Chapitre 17 : Cepit

Par Camice

Ariane scrutait le sol, à la recherche des petits tas de terre que Maï Rose avait créés la veille. Leurs pas n'étaient illuminés que par la lune claire, transcendant la pénombre de la nuit, impossible de les voir aussi bien qu’au jour.

– Peut être qu’on devrait s’arrêter et reprendre les recherches demain. proposa Maï Rose.

– Tu veux qu’on dorme dans la forêt avec les animaux sauvages, le froid et les miliciens levés au petit jour ?

– On ne peut pas marcher sans but toute la nuit ! On a mis deux heures de marche pour arriver en ville. On ne pourra jamais trouver le chemin en marchant au hasard.

Ça la peinait à l'admettre, mais elle avait raison, retrouver le camp sans connaître leur chemin était impossible. Ce n’était pas pour rien qu’ils étaient une résistance cachée à la vue de tous. Seulement, dormir dans un endroit aussi dangereux était hors de question.

– On continuera de marcher, tant qu’il ne fera pas jour et qu’on sera encore proche du village.

Maï Rose pesta des injures qu’elle ne prit pas le temps d’écouter, concentrée sur le sol, et la moindre information qui pourrait leur permettre de retrouver leur chemin dessus.

Mais rien.

Une heure qu’on a quitté le château... songea Ariane en continuant sa route parmi les feuilles, les branches et les hautes herbes qui barraient parfois leur chemin. Seulement, quelque chose attira son attention. Entre deux grosses racines : une toute petite fleur jaune, dont les rayons de la lune se reflétaient sur ses pétales.

“Tu n’auras qu’a suivre le chemin jaune.” résonna la voix de Sofia dans sa tête.

En levant les yeux plus loin, Ariane aperçu une autre fleur jaune cachée près de l’écorce sombre d’un arbre. La collégienne, prête à croire ce que la loup garou lui avait fait comprendre, suivit la route que semblait lui tracer les petites fleurs. A chaque fois qu’elle se trouvait à la hauteur d’une de ces plantes, elle en apercevait une autre tout aussi bien cachée. Plus elles avançaient, et plus les fleurs étaient nombreuses.

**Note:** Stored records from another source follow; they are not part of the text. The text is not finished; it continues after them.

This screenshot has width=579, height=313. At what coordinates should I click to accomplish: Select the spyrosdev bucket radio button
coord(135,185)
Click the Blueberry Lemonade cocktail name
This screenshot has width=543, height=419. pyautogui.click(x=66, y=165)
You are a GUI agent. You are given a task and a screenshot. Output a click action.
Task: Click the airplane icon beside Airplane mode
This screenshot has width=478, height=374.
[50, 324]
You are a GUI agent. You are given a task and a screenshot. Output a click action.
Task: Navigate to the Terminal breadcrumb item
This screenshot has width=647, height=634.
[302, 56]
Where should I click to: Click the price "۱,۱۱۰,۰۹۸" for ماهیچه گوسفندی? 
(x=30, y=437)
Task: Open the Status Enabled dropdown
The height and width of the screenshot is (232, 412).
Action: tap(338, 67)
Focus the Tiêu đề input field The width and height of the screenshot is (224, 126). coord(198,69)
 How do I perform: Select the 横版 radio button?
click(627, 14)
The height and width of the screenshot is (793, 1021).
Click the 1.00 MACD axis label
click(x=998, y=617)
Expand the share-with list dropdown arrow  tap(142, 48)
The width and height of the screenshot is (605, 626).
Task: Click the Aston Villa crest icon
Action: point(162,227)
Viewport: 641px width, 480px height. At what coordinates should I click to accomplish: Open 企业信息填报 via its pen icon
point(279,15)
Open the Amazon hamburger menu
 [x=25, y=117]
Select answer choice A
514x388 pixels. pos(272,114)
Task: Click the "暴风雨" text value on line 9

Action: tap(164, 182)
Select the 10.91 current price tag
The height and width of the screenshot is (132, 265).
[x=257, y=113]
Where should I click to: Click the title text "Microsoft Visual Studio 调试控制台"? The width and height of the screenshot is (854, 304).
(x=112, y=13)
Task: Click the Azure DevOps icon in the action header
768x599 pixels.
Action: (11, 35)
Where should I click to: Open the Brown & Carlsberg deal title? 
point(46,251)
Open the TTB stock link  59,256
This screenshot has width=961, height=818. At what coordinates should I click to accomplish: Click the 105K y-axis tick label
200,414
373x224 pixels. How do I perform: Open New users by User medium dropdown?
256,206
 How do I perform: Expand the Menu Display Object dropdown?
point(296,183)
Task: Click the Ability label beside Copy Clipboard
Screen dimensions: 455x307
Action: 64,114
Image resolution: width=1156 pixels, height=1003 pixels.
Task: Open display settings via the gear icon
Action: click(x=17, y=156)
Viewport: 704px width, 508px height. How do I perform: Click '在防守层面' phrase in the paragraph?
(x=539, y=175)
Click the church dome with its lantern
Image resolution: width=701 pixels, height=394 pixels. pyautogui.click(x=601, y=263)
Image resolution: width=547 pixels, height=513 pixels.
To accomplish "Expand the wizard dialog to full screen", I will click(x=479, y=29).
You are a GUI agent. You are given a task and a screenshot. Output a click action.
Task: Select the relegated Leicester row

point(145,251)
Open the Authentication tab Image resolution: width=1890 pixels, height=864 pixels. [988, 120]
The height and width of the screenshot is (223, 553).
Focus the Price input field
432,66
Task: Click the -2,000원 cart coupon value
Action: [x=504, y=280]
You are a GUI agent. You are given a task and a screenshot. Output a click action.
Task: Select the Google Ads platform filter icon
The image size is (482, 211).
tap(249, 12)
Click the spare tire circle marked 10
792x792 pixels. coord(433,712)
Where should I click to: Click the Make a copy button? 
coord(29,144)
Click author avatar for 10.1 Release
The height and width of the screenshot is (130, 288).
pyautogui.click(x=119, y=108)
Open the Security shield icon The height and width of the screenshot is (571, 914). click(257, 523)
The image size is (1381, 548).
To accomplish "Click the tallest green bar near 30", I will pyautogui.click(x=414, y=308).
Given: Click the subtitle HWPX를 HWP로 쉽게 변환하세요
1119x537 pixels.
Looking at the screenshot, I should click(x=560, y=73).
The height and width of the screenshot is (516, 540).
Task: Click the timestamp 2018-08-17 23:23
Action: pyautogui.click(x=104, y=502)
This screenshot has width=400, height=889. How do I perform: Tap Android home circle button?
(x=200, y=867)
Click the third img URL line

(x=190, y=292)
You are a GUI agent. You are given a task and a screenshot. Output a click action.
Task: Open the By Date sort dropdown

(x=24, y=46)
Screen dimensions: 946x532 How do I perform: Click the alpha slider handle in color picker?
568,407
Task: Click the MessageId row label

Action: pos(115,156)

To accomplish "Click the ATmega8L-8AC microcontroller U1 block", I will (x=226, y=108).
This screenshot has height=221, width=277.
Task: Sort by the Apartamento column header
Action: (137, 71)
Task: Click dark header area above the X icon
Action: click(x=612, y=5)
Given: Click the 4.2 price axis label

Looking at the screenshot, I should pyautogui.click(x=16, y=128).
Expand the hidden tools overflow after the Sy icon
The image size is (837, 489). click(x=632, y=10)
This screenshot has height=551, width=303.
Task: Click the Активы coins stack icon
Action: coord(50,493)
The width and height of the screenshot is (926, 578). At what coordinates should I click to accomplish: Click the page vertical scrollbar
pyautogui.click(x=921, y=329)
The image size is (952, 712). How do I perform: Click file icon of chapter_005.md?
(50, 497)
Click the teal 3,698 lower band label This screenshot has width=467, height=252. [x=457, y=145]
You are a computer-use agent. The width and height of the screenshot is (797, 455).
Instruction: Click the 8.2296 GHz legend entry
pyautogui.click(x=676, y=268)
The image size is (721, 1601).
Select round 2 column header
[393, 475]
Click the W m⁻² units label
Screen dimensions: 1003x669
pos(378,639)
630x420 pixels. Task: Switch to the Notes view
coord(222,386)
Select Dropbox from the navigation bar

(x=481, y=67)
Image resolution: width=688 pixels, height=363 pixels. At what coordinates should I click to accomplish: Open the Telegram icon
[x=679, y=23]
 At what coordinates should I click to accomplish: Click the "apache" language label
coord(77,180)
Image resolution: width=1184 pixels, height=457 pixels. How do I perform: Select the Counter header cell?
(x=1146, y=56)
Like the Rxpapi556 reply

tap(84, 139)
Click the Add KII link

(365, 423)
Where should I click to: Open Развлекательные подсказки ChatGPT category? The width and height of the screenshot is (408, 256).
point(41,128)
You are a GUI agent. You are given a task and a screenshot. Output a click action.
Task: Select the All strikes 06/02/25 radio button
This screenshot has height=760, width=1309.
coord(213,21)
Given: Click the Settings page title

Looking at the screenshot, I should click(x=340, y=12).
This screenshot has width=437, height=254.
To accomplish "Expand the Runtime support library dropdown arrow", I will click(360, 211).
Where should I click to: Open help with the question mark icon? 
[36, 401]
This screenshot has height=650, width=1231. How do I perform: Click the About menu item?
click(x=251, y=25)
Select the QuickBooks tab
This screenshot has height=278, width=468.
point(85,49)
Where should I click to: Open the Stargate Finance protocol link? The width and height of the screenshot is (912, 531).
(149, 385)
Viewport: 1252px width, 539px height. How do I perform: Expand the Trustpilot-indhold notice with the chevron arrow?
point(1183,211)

Deux, trois, quatre.... Cinq comptait silencieusement Ariane, ne lâchant pas la main de Maï Rose qui avait enfin cessé de faire des commentaires. Lorsqu’un bruit vint interrompre son compte, une voix de jeune homme. Les deux filles retinrent leur souffle, si c’était un garde, un milicien, ou n’importe qui venant du château, elles étaient tout simplement foutues. A la place, au centre d’un parterre de petites fleurs jaunes luisant sous les rayons de la lune, se tenait un jeune garçon, un bras avec des écailles rouges et la moitié du visage orné de tuyaux et fils électrique.

–Théo ?

– Ah !! s’écria le garçon à l’entente de son propre nom. Zut ce n’est que vous ! Ne me faites pas une frayeur pareille !

– Théo !!

Maï Rose se précipita sur le jeune garçon, elle n’avait plus l’air de prendre en compte son apparence terrifiante ou son attitude. Ils avaient enfin trouvé quelqu’un qui pouvait les ramener en sécurité et elle avait l’air prête à le prendre dans ses bras.

– Ep- Ep- Ep !! N’écrase pas les fleurs ! Tu vas les tuer !

– Ah ! Désolé ! s’excusa la jeune fille en s’arrêtant devant les petites fleurs. Tu ne peux pas savoir à quel point on est heureuses de te voir !

– Je vois ça, personne n’a jamais été aussi enthousiaste à l’idée de me parler. grinça le monstre sarcastiquement.

Ariane suivait Maï Rose comme son ombre, à seulement quelques pas derrière elle, observant le sol. Elle n’avait jamais été une grande passionnée de nature, mais ces fleurs lui avaient montré le chemin jusqu’au monstre, qui lui même allait les ramener en sécurité. D’un coup d’œil, elle ne put s’empêcher de vérifier que personne ne les avait suivies jusqu’ici. Même si elle était persuadée que personne ne les avait remarquées dans leur fuite, leur absence à dû se faire sentir puisqu’elles étaient les seules à être assignées à la grande salle à manger. 

Le plus important c’est qu’on ait réussi à sortir, on a mis 3h10 à le faire, mais le résultat est le même.

Ariane prit le temps de s’accroupir pour examiner les fleurs à ses pieds. 

– Comment s’appellent ces fleurs ?

Théo, qui contournait le parterre avec une grande précaution, releva la tête :

– Alors comme ça on s’intéresse aux fleurs ? Ce sont des cepits, c’est une type de plante qui réagit aux influences magiques.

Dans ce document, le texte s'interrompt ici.